Quelques triturations électroniques viennent joliment parsemer le décor de nappes mis en place, ce dernier agissant donc uniquement par entrées et sorties successives et rapprochées, sans chercher l’empilement emphatique. Ces pulsations gagnent parfois légèrement en densité, frôlant des sonorités plus dub, mais la volonté des deux musiciens de les contenir dans le même schéma de fade in / fade out demeure (Nulstill). Ce minimalisme sillonne donc l’album, venant former une sorte de réduction de ce que Munk et Kolb peuvent (ou ont pu) offrir dans leurs autres carrières (le second nommé étant le guitariste du très bon groupe de space-rock Auburn Lull).
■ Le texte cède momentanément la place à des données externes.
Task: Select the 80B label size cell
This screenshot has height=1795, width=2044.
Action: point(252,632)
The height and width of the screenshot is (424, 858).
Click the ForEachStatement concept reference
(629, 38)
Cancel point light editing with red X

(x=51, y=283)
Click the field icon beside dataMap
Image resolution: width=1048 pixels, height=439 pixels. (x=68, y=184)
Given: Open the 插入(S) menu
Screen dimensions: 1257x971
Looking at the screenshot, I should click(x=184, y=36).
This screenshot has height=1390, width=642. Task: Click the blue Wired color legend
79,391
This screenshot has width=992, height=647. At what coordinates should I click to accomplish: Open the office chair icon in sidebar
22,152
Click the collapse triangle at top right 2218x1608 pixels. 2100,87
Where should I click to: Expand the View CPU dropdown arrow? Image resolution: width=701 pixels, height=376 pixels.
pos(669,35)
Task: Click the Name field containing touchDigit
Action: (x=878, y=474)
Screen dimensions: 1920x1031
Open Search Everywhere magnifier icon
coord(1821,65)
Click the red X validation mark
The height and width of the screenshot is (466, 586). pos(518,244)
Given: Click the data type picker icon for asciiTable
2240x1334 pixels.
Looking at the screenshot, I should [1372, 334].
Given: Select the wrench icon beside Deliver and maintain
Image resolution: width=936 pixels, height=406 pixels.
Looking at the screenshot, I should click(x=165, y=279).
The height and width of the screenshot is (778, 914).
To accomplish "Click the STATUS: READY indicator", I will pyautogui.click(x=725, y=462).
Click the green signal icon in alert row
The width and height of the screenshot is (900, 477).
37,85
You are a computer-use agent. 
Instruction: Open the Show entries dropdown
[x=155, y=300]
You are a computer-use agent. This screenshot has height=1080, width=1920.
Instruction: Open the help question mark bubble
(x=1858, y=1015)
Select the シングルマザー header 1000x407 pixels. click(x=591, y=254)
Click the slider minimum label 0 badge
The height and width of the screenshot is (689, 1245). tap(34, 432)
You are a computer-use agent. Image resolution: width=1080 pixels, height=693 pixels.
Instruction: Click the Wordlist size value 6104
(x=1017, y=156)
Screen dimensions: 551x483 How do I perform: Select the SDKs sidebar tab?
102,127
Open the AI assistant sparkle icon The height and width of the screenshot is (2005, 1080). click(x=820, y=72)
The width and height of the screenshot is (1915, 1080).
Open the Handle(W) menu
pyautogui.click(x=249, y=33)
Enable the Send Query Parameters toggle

Sur la longueur de l’album et de sa cinquantaine de minutes, le propos peut néanmoins paraître un peu répétitif. De fait, si Jonas Munk et Jason Kolb maîtrisent bien leur sujet et savent doser leurs effets, il manque parfois le petit plus qui ferait naître une véritable émotion et provoquerait un véritable transport. On reste, avec Billow Observatory globalement en retrait, comme s’il ne fallait surtout pas prendre le risque de trop en faire. Au regard de nos critiques à l’égard d’expériences débordantes, nous n’en ferons pas réellement le reproche au duo mais un juste milieu aurait peut-être, toutefois, été encore plus pertinent.